■ **GIVEN PASSAGE**:
Let's break it down step by step:

    We have an array B, which could be any array of numbers.

    The subarray B[i, j] represents a subset of elements from array B, starting from index i and ending at index j. So, it includes elements from position i to position j in the array.

    The statement says that for all possible subarrays B[i, j], where i is less than or equal to j (meaning we consider all subarrays starting from an index and ending at or after that index), the sum of each subarray is divisible by 2.

    Divisible by 2 means that when we divide the sum by 2, there is no remainder. In other words, the sum can be evenly divided by 2 without any leftover.

For example, let's consider an array B: [1, 3, 2, 4, 6].

If we consider all possible subarrays:

    B[1, 1] = [1]. The sum is 1, which is not divisible by 2.
    B[1, 2] = [1, 3]. The sum is 4, which is divisible by 2.
    B[1, 3] = [1, 3, 2]. The sum is 6, which is divisible by 2.
    B[1, 4] = [1, 3, 2, 4]. The sum is 10, which is divisible by 2.
    B[1, 5] = [1, 3, 2, 4, 6]. The sum is 16, which is divisible by 2.

And so on for all possible subarrays. In this case, the statement holds true for all pairs of indices (i, j), and the sum of every subarray is divisible by 2.

I hope this explanation helps clarify the meaning of the statement.

Even I thought the same, but it doesn’t say, sum of elements of B should be even. It says, sum of every subarray of B should be even. That’s why, we should make sure every element of B is even, so that every subarray sum in B is even. The question is constructed specifically to trick us.

And trick us it did. Thanks for the clarification @lachu49.
Actually i assumed this is some HARD problem based on the submission ratio, most of us got tricked i guess.

Here is my code for this specific problem, but I’m not sure why it is failing. I have given custom input and it works perfectly on them (also the sample input). But after submission, not even a single case is passed. Kindly rectify the problem I’m making.

#include <bits/stdc++.h>
using namespace std;
#define ll long long
void solve()
{
ll n,sum=0,ans=0;cin>>n;
ll arr[n];
for(ll i=0;i<n;i++)
{
cin>>arr[i];
sum+=arr[i];
}
for(ll i=0;i<n;i++)
{
ll sum_here=0;
for(ll j=i;j<n;j++)
{
sum_here+=arr[j];
if((sum-sum_here)%2==0)
{
ans++;
}
}
}
cout<<ans<<endl;
}
int main()
{
int t;
cin >> t;
while (t–)
solve();
return 0;
}

A more intuitive way was, since it was mentioned that each subarray sum is even, and a single element is subarray in itself so every element has to be even. The edge case was for when array only had even elements.

But what about the edge case? when all elements are even … can anyone tell me why in this case the ans will be 2^n - 1. I didn’t understand it.

This is a fundamental question on PnC. Lets consider your edge case when vector has all even elements and total elements be n. Then we can remove 1, 2, 3 and so on and so forth till n.

■ **AIM OF THE TASK**:
Continue the forum thread about subarrays with even sums, starting right after its last sentence.

■ **MATERIAL SHOWN**:
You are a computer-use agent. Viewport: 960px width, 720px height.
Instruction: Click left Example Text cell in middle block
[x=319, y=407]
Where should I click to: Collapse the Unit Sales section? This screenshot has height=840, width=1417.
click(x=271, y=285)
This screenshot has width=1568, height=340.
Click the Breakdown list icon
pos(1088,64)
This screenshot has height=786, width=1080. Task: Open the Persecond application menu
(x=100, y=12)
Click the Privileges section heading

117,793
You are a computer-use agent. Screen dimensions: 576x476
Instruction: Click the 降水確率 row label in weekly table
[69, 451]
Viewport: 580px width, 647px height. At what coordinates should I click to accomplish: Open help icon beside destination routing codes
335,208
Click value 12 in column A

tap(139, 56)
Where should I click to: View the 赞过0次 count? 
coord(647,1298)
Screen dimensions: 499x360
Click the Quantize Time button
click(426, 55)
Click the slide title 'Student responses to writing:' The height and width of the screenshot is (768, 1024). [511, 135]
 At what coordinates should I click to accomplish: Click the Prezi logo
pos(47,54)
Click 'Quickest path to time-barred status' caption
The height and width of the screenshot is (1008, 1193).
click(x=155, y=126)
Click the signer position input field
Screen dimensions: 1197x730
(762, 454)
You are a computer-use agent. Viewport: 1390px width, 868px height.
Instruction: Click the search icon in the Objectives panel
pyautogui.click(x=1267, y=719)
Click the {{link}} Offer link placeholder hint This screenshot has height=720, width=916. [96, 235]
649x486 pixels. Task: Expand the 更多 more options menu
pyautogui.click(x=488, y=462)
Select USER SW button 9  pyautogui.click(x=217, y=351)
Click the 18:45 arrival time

■ **REPLY TO THE TASK**:
The series will be nC1 + nC2 +… +nCn but we cannot choose nC0 since subset has to be non empty and
nC0 will mean we have not deleted any element. The sum of this series is 2 power n - 1

I have one doubt.

• When I tried this line of code to get the 2^N
  long ways = (long)Math.pow(2,evens) % mod;
  But it was the wrong answer how it is I don’t know.

  The Difference between correct answer and wrong answer for specific test case is only 1.

• But when I changed to

           for(int i=0; i<evens ; i++){
               ways *= 2 ;
               ways %= mod;
           }
  
  

Then it was correct.

• I use Java

Tricky Question but easy!

#include <iostream>
using namespace std;

long long power(int a,int b, int p)
{
    long long res=1;
    
    while(b>0)
    {
        if(b&1)
        res=(res*a)%p;
        
        a=(a*a)%p;
        b=b>>1;
    }
    return res;
}
int main() {
	// your code goes here
	int t;
	cin>>t;
	
	while(t--)
	{
	    int n;
	    cin>>n;
	    
	    int a[n];
	    for(int i=0;i<n;i++)
	    cin>>a[i];
	    
	    int even=0;
	    int odd=0;
	    for(int i=0;i<n;i++)
	    {
	        if(a[i]%2==0)
	        even++;
	        else
	        odd++;
	    }
	    //long long total=0;
	    if(odd==0)
	    {
	        cout<<power(2,even,1000000007)-1<<endl;
	    }
	    else if(even==0)
	    {
	       cout<<1<<endl;
	    }
	    else
	    {
	       cout<<power(2,even,1000000007)<<endl;
	    
	    }
	}
	return 0;
}

I don’t understand where I went wrong, pondered for over 1.5 hrs yesterday; I considered the all evens/ all odd case as well. I also know that we need to consider only even elements in the ‘B’ output array. Can some1 please point out whats wrong with the code ?

*Bij can be an sub array even a single element in the array B is considered a subarray; u didn’t consider the constraints properly. 1<=i<=j<=n (so i=j is a possibility)
*Theyve mentioned that u remove " any non-empty subset of indices from the array A.", so u need to remove at least one element.

I don’t understand what you are trying to do, but i think you need to read the editorial once again.

If you understand the point that we only have to consider the even elements, then the total possible “good” removals that we can have is 2^N (N=number of even elements). This is maths.
Example for [2, 4] you can have [], [2], [4], [2, 4] i.e. 2^2 = 4 possible combinations.

Now the edge case is when array A contains only even numbers, we have to substract 1 from the final ans because the case where B=A is not possible as we have to remove atleast 1 element from the array.

Let me explain with testcase

1. Assume we have array A [1, 2, 4], here the subarray combinations with even elements is [2], [4], [2, 4], [] where we remove [1, 4], [1, 2], [1], and [1, 2, 4] from the array respectively.

2. Assume we have array [2, 4, 6] here the subarray combinations with even elements is [2], [4], [6], [2, 4], [2, 6], [4, 6], []. Here we can’t have [2, 4, 6] as B=A in this case and we need to remove something.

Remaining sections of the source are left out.